Rewrite the data starting at the line containing "This screenshot has" and ending at the line containing "1000x562 pixels.", swapping "magnifier" for "lens" and changing nothing else. Leave the pictures out of your answer.

Records shown:
☆ ☆ ☆

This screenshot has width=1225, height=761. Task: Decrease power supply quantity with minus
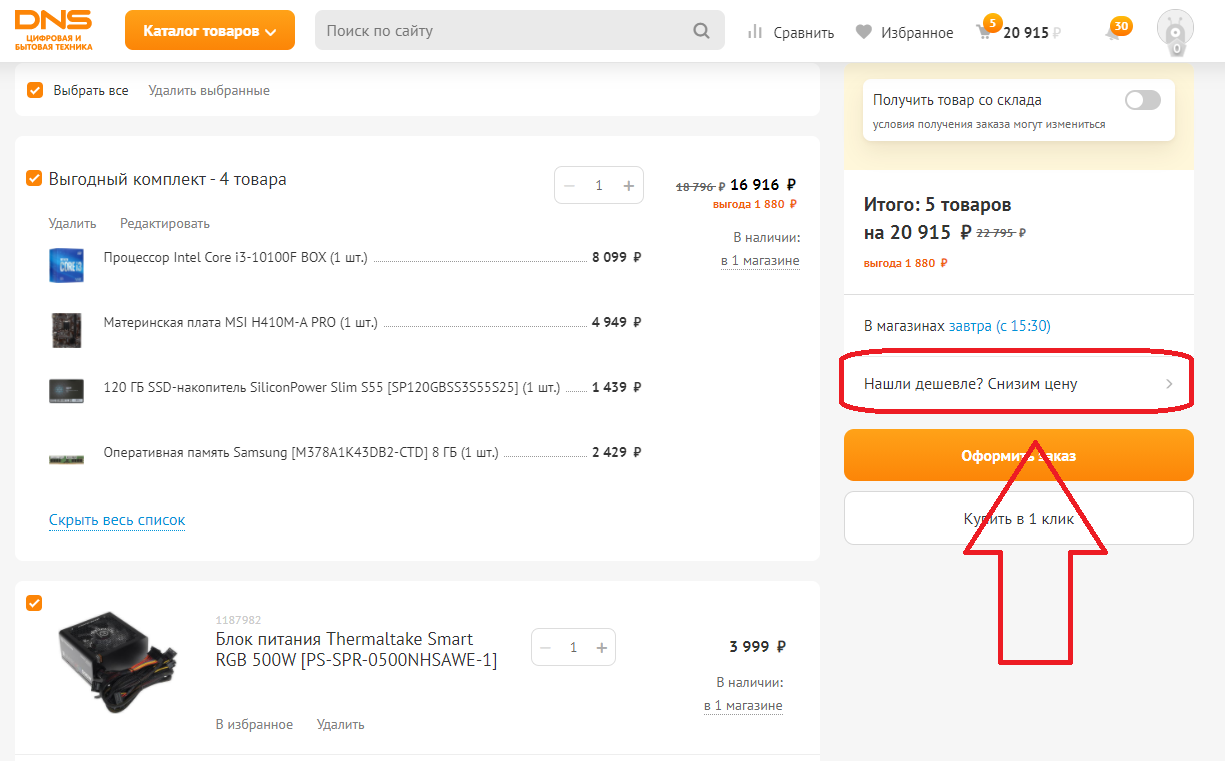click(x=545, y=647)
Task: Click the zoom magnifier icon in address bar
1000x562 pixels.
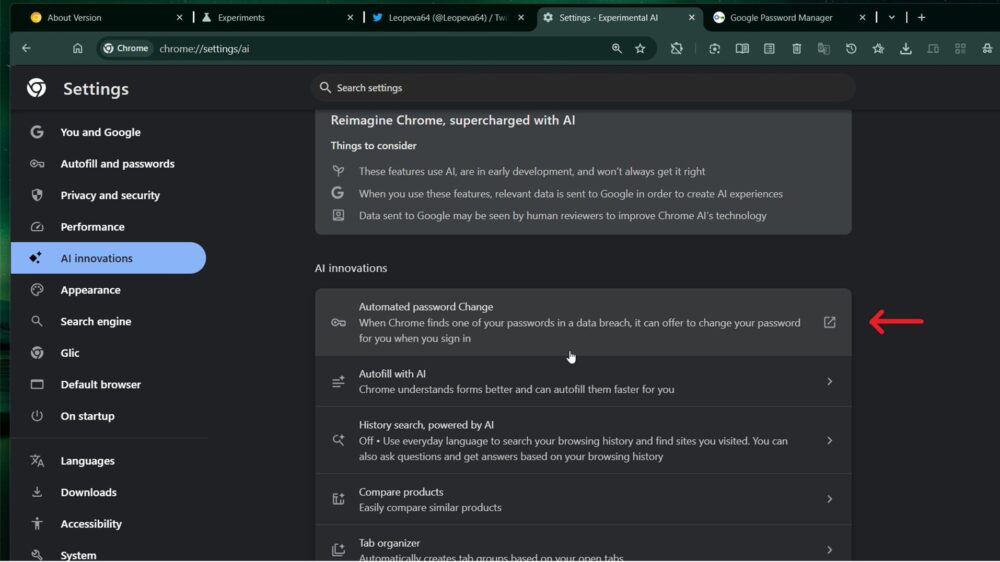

☆ ☆ ☆

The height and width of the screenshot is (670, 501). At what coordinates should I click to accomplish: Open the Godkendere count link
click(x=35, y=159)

☆ ☆ ☆

Result below:
This screenshot has width=1225, height=761. Task: Decrease power supply quantity with minus
click(x=545, y=647)
Task: Click the zoom lens icon in address bar
1000x562 pixels.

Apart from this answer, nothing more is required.